─── Data extract ───

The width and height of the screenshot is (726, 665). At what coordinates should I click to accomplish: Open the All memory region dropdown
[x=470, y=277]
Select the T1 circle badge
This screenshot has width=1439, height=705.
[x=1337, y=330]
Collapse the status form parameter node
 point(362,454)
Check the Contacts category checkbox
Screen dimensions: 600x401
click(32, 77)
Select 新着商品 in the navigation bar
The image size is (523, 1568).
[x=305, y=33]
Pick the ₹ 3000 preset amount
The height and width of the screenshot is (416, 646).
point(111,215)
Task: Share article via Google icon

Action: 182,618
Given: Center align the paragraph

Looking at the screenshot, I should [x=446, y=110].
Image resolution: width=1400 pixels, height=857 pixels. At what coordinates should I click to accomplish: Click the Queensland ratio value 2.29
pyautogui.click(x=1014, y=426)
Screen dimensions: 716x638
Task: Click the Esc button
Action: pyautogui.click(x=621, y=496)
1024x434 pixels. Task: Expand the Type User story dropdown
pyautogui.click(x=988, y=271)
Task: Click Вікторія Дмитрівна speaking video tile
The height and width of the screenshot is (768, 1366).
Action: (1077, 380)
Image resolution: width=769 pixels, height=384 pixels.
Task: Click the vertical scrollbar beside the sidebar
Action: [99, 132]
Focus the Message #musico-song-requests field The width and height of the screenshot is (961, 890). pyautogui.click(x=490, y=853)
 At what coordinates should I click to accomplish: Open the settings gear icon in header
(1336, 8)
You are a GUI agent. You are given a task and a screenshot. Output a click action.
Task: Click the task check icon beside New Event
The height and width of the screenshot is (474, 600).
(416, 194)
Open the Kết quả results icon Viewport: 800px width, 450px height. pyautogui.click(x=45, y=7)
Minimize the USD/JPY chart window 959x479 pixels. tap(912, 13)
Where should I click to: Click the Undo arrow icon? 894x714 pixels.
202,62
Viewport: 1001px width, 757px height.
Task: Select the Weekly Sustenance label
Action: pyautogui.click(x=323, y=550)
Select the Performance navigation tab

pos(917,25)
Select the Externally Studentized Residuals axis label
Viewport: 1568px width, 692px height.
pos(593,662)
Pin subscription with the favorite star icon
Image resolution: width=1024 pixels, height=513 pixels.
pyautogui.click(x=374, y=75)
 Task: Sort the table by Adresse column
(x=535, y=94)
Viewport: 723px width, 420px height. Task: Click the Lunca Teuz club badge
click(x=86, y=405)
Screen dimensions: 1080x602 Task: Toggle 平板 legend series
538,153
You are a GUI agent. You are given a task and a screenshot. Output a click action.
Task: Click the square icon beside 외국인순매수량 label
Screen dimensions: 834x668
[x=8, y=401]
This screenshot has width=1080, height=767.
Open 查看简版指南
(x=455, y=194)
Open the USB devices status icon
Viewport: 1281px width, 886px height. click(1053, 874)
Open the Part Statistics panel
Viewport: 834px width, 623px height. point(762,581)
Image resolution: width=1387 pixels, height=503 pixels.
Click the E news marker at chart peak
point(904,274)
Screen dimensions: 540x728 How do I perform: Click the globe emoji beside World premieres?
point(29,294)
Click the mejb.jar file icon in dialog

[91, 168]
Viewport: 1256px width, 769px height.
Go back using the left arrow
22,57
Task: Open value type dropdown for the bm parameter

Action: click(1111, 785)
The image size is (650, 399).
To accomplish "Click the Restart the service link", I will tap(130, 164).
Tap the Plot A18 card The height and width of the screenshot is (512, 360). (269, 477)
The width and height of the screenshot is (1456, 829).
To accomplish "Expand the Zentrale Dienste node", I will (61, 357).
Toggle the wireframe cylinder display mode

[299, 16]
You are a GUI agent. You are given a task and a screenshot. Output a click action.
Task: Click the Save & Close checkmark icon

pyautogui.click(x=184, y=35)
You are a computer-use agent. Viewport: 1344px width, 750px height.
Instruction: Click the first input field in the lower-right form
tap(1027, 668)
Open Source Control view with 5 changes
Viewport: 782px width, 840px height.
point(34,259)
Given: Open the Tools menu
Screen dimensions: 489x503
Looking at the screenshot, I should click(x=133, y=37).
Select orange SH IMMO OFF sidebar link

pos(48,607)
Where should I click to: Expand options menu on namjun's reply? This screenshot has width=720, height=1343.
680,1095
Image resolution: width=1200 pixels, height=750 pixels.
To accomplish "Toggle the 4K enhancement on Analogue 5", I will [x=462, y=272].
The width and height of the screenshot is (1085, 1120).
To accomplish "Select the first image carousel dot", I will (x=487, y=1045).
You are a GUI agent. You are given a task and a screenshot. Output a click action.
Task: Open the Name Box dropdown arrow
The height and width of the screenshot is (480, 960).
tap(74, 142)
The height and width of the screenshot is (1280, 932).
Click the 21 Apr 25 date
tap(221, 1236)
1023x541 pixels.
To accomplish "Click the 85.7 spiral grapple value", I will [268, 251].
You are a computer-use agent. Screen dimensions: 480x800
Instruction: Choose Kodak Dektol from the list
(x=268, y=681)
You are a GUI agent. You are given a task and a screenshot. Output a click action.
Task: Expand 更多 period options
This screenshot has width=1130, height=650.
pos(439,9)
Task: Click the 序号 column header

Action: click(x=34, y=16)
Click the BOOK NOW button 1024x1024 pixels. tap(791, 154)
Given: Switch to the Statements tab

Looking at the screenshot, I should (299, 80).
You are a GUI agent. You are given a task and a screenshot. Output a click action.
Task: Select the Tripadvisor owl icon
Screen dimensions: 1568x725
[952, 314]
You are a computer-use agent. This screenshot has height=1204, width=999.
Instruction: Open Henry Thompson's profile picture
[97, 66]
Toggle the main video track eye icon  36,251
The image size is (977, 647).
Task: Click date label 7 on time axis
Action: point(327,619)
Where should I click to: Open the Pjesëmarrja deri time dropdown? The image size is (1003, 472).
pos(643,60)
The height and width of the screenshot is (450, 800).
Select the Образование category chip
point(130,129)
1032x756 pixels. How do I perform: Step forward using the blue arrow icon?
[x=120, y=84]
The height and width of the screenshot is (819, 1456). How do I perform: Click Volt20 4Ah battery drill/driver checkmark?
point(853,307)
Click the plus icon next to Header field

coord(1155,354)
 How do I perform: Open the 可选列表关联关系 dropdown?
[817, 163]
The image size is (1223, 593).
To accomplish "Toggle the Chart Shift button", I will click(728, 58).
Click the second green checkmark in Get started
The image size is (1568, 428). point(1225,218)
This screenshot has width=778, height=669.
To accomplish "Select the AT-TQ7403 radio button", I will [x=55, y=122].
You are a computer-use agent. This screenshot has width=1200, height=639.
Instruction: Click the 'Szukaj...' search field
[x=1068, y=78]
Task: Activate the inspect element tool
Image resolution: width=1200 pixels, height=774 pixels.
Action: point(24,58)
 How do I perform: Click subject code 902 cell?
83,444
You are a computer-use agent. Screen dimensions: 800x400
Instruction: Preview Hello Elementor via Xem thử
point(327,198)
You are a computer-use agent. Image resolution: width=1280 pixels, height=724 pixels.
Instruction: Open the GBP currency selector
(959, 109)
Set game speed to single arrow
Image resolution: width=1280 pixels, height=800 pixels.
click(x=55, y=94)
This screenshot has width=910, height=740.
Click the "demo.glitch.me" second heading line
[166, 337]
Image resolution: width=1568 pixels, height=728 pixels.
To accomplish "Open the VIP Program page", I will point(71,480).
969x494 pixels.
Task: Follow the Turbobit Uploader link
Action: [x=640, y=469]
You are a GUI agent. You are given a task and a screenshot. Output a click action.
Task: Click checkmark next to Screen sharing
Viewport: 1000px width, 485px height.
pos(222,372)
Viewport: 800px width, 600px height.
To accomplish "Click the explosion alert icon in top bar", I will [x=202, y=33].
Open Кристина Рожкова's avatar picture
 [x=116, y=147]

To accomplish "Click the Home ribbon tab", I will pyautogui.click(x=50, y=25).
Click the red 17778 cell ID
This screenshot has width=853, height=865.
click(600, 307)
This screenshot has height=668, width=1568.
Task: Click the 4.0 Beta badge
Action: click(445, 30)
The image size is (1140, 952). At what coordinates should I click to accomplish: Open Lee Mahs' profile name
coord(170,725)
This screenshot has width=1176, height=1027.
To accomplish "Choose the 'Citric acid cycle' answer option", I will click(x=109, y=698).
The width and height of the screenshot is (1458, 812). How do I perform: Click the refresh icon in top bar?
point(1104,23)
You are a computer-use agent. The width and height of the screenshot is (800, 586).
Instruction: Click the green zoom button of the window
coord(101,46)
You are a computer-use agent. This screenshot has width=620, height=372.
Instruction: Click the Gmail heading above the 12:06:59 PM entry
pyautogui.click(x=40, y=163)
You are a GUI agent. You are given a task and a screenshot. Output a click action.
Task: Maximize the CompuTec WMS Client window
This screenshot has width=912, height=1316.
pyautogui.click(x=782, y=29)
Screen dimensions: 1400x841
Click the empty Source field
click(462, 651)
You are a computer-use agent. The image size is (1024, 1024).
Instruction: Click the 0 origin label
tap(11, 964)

───

Pull out each line of the listing that holds the string "computer".

You are a computer-use agent. Viewport: 1344px width, 750px height.
You are a computer-use agent. Screen dimensions: 480x800
You are a computer-use agent. This screenshot has height=1204, width=999.
You are a computer-use agent. This screenshot has width=1200, height=639.
You are a computer-use agent. Screen dimensions: 800x400
You are a computer-use agent. Image resolution: width=1280 pixels, height=724 pixels.
You are a computer-use agent. The width and height of the screenshot is (800, 586).
You are a computer-use agent. This screenshot has width=620, height=372.
You are a computer-use agent. The image size is (1024, 1024).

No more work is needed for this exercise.